Bringing it back to pet battles: “miss streak prevention” is the opposite of randomness. Where RNGsus is capricious beyond measure, Blizzard is attempting benevolence. When we use low-hit-chance abilities when we pet battle, the gambler’s fallacy is no longer fallacious. The more times Demolish fails to land, the more likely it is to land next time. Azeroth is a world we pay to participate in; it is also a world that is, I just learned, bent around gamers’ superstitions.
It’s not hard to guess that “miss streak prevention” is in the game because losing streaks are just no fun. But shouldn’t the higher damage of low-hit-chance abilities be doing some psychological (as well as mechanical) balancing work?
I don’t pretend to be a programmer or a statistics whiz; I’m just an art-school dropout who got a lot of A’s in math class. But I can see two different ways for “loss streak prevention” to work–either instead of flipping a coin, the game could use a “Student 2″ type model:
Or, it could start out flipping a coin, “Student 1″ style:
If we just take this sample, and shorten the “miss streaks,” we get something like this:
I didn’t use any fancy algorithms like Blizzard is probably using to do this–I just used my intuition about what looks really unfun and the delete key. In my “miss streak prevented” results, 24/44, or 55%, or my attempts to Demolish my opponent hit–as opposed to 24/48 (50% on the nose) in the original sample.

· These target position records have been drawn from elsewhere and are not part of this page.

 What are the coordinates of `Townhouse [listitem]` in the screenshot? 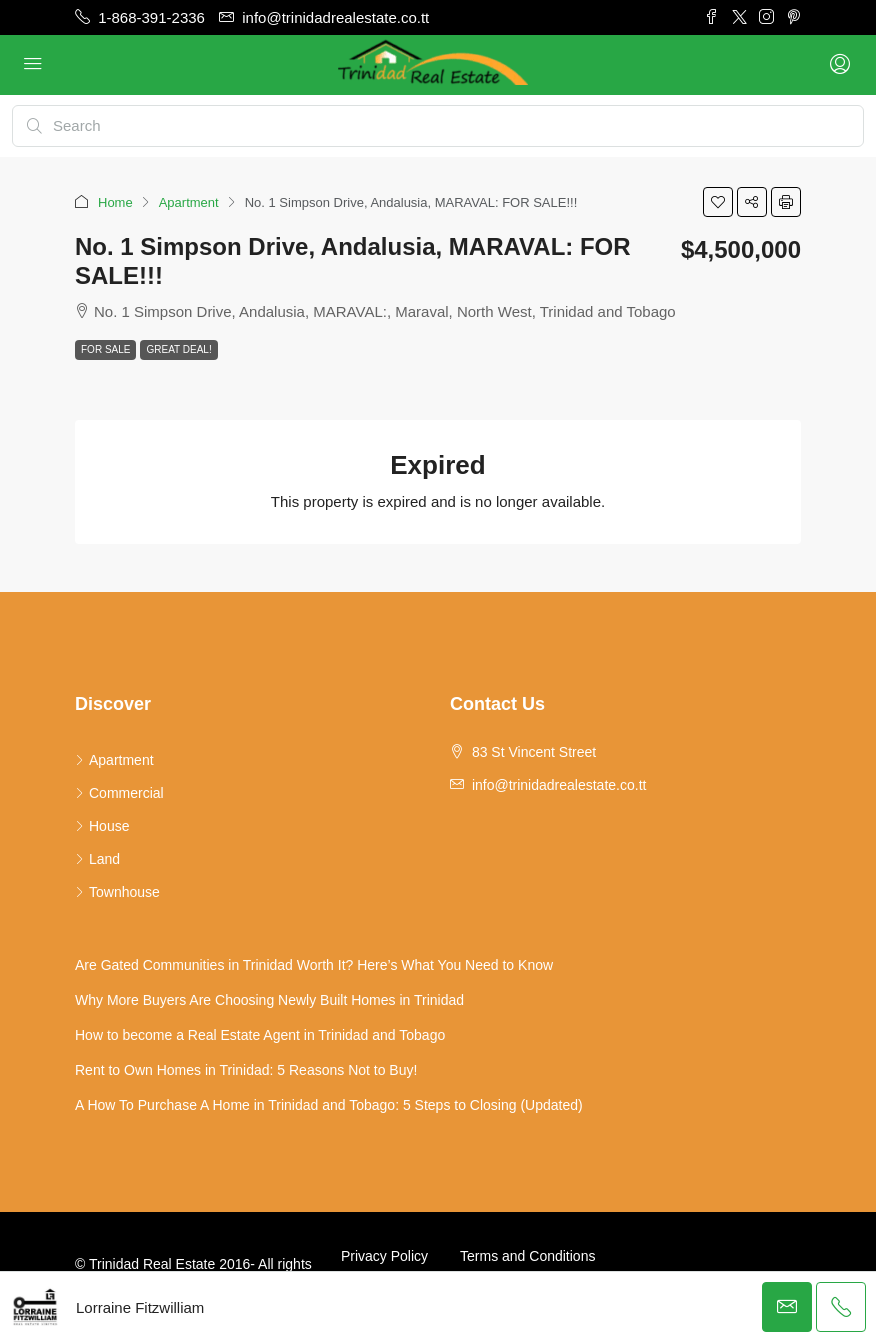 It's located at (117, 892).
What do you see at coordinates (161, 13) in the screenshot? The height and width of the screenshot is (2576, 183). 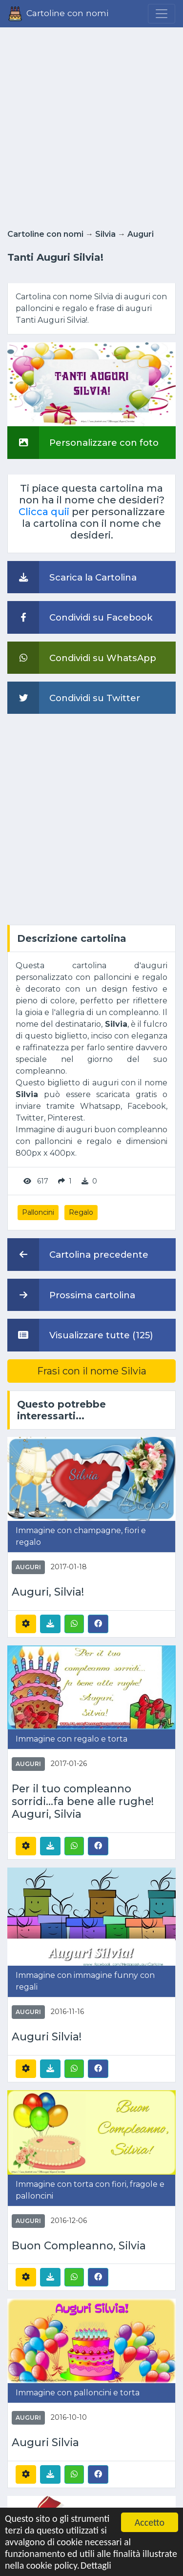 I see `[Menu]` at bounding box center [161, 13].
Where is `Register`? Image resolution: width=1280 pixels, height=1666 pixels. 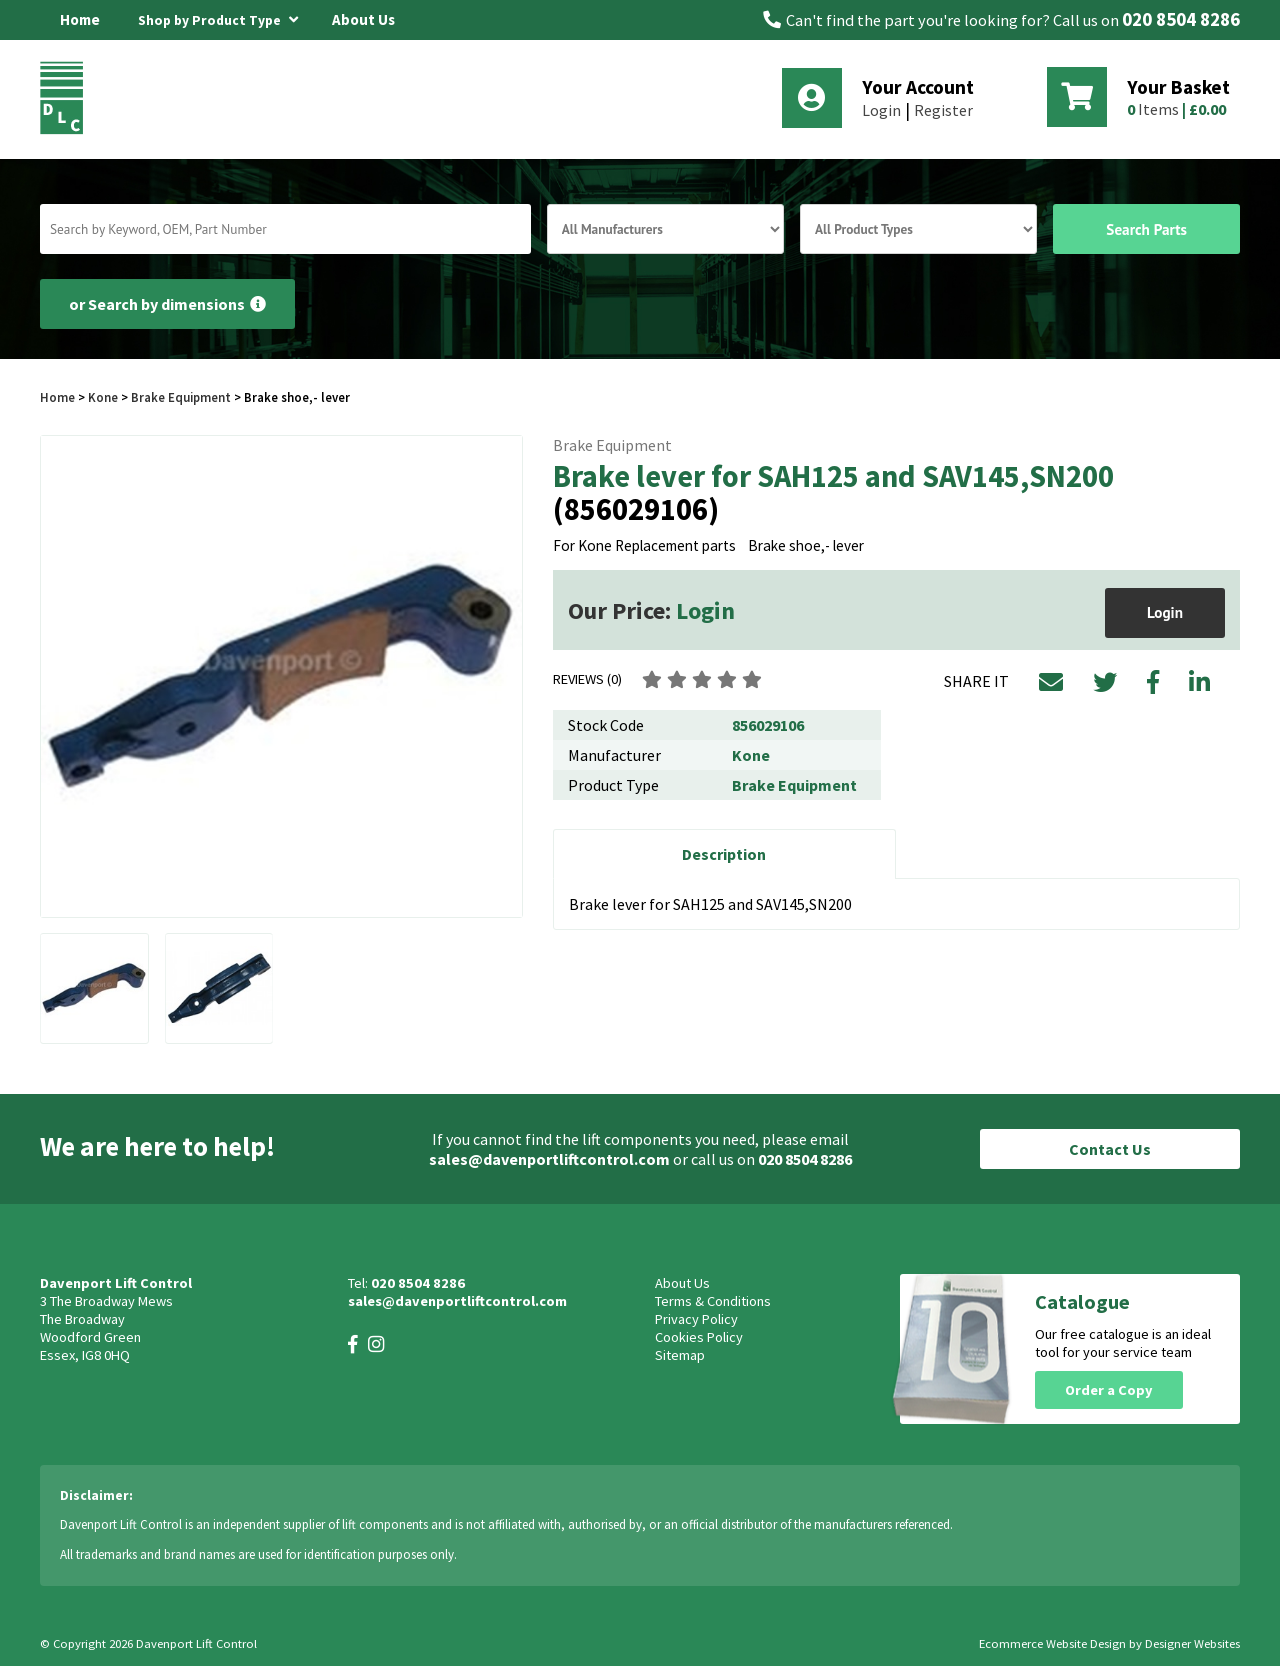
Register is located at coordinates (943, 110).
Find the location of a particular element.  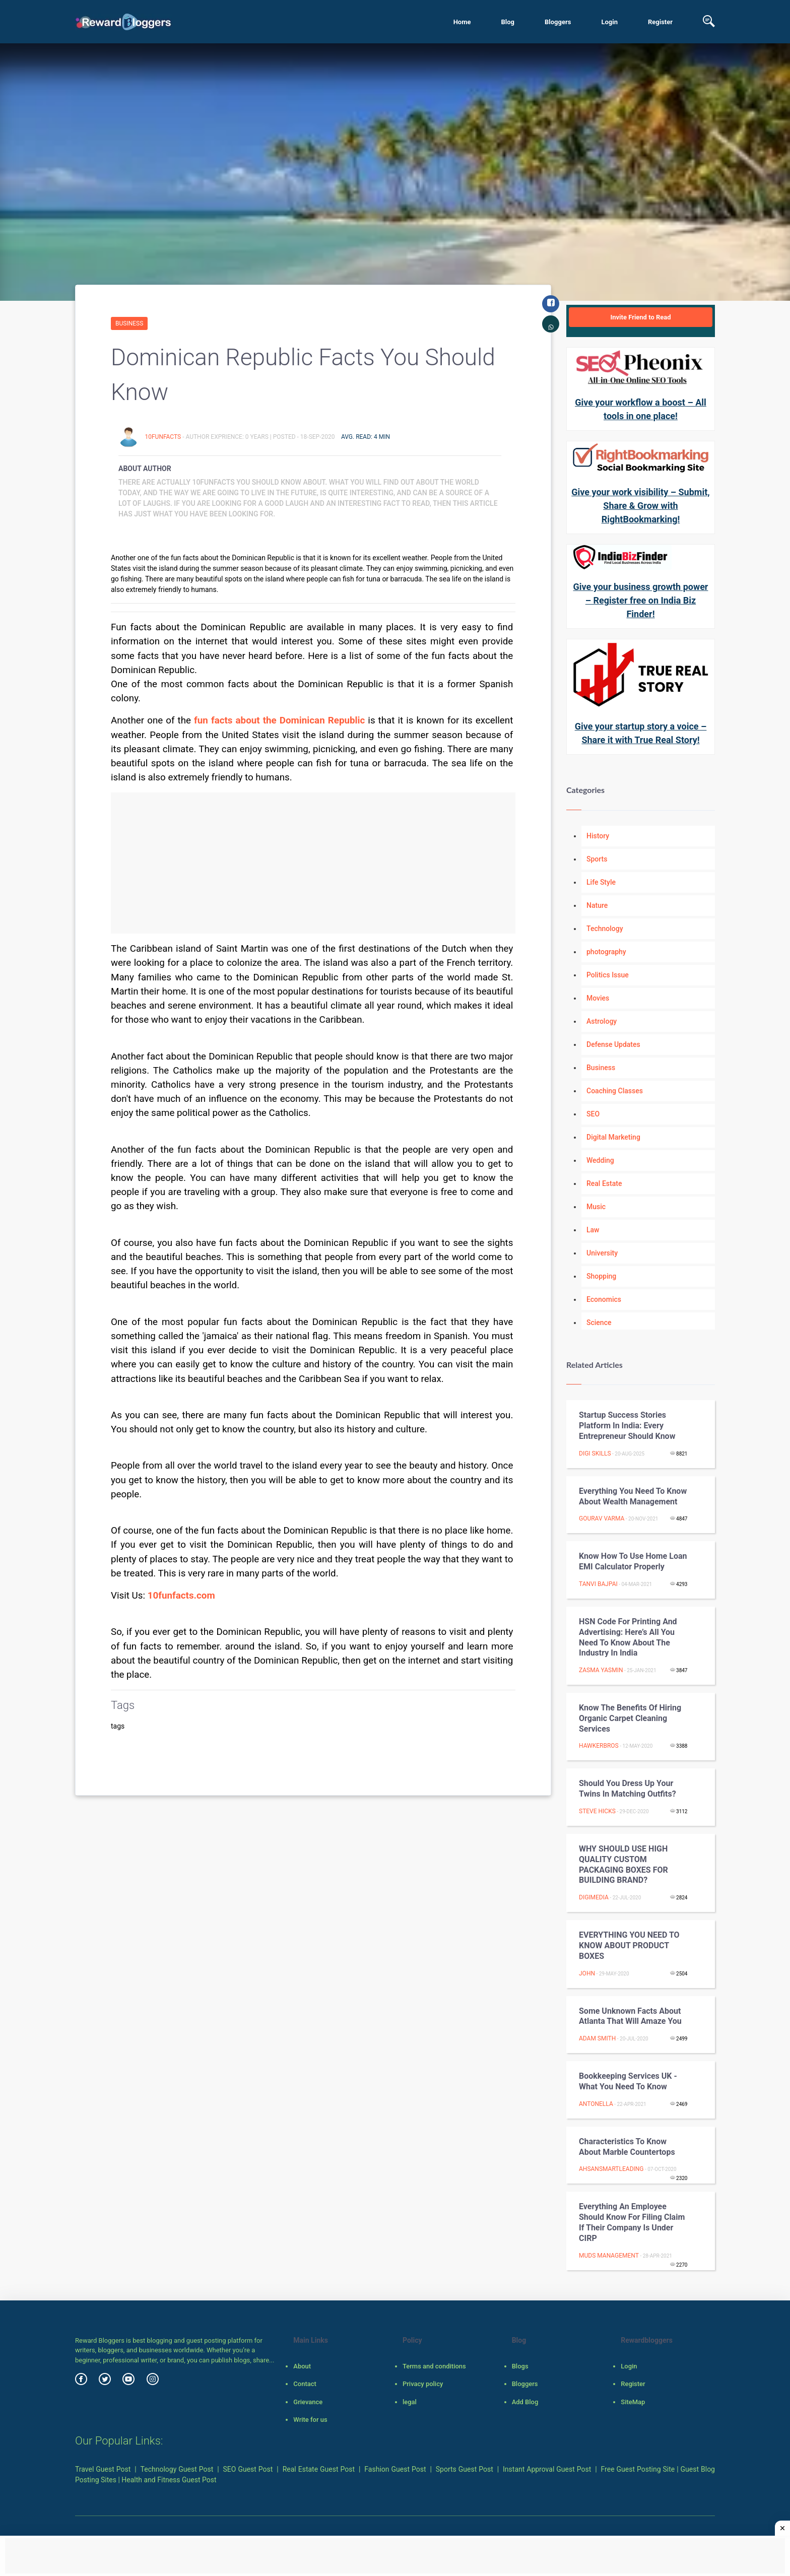

Should You Dress Up Your Twins in Matching Outfits? is located at coordinates (627, 1788).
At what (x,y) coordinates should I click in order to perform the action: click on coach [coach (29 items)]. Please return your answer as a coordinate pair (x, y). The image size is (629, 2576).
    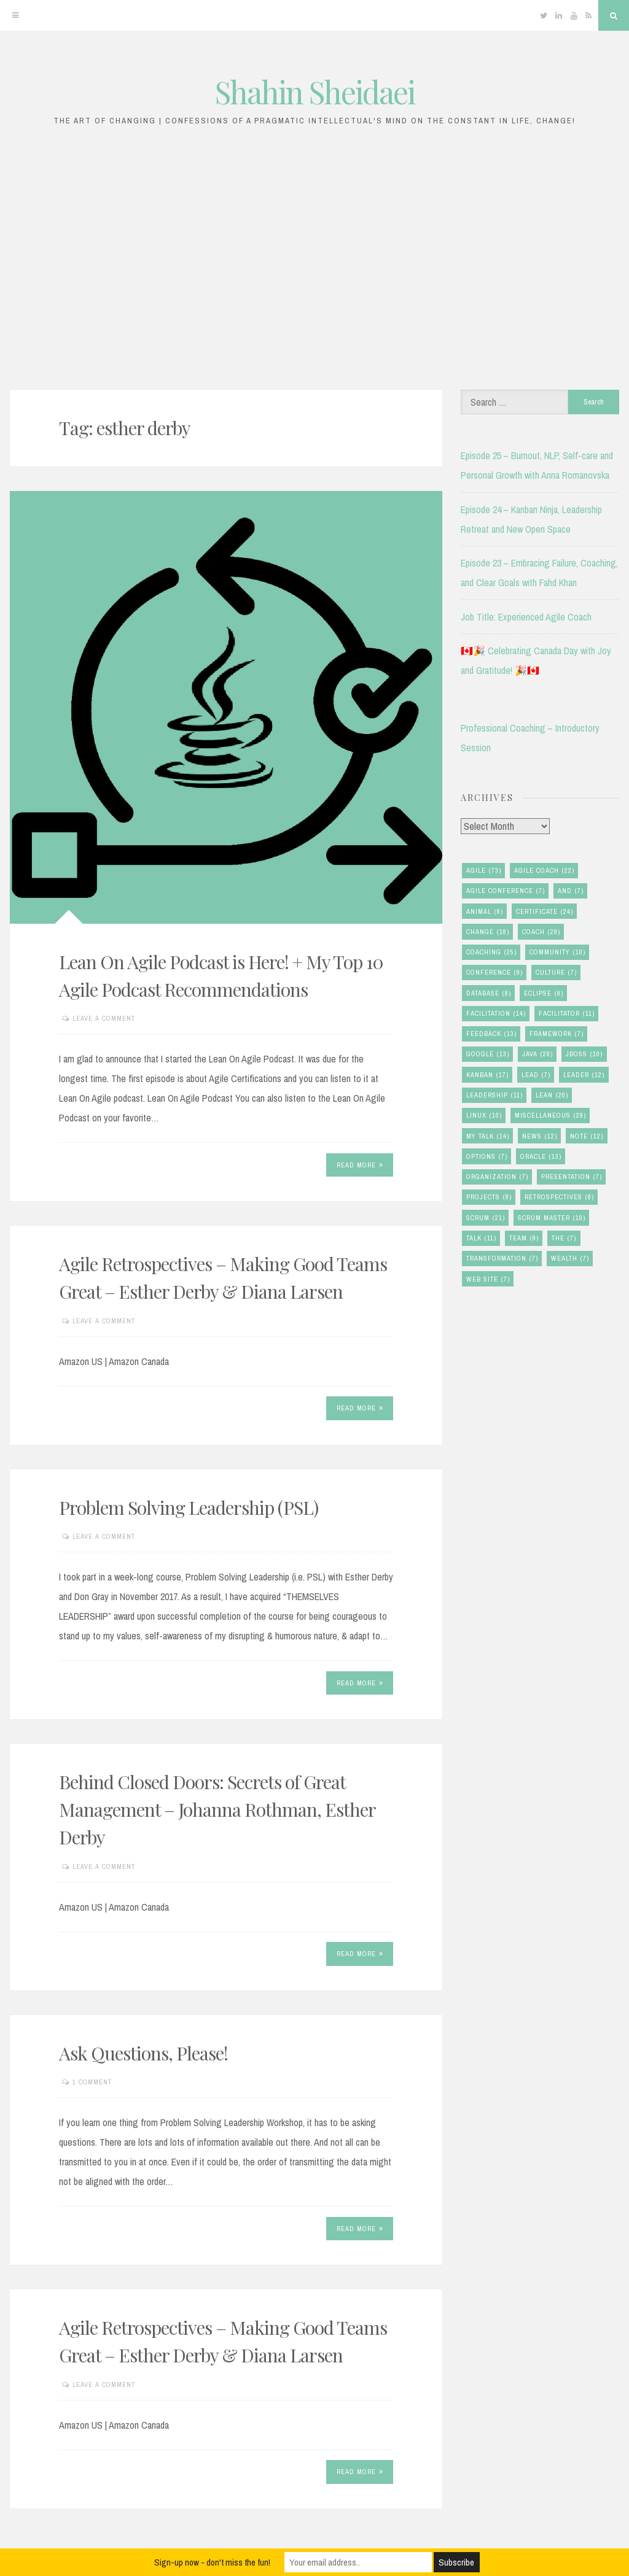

Here is the ONLY WAY to make hit chance 50% while also preventing miss streaks: You HAVE to also implement “hit streak prevention.” But that’s kind of a problem–because while losing streaks aren’t fun? Winning streaks are AMAZING. They are the definition of fun. Demolish–or any other high risk, high reward gaming strategy–isn’t supposed to work out for you all the time. It’s supposed to sometimes fail, often be sort of OK, and every once in a while work out amazingly well and win you a game.
“Miss streak prevention” makes some sense for (say) abilities with a 95% hit chance. After all, in a truly random situation, you could still technically miss 20 times in a row with it (though the chances are vanishingly small).
But the lower the alleged hit chance–the lower the hit chance the first time the ability is used–the harder it is to avoid miss streaks while still allowing hit streaks. (I imagine that there is some kind of breakpoint, where abilities that have been debuffed to a below-50% hit chance can no longer avoid miss streaks, but “guessing how this works” is not really my focus here.)
As you might have surmised from one of my earlier tweets, the reason I reacted so viscerally to this information is that I feel like I’ve been punished for acting “rationally” all this time. In avoiding thinking I believed to be “fallacious”–by avoiding low-hit-chance abilities, by behaving as if I was rolling dice, by avoiding low-hit-chance abilities in most of my builds, I’ve apparently been punishing myself.
How I see it, there are two ways to make the tooltip of Demolish match its behavior. They could give us either the completely unpredictable behavior of the coin flip–or they can raise the lowest base chance to be greater than 50%. Loss-streak prevention is incompatible with a 50% base chance to hit.
I for one would like the former–I would rather live (and, yes, game) in a predictable world, governed by the laws of probability I learned when I was 11: A world where, yes, the “random number” has a tiny chance of being nine forever. I would prefer a game system that can be understood, theorycrafted, even emulated & duplicated outside the actual engine, even if it occasionally just totally screws me over, to a game system where some “benevolent” force is so concerned about my “fun” that the gambler’s fallacy is actually enforced. Knowing that somebody out there is on my side just lessens my sense of accomplishment and joy. Luck is a drug; being given presents can get kind of boring.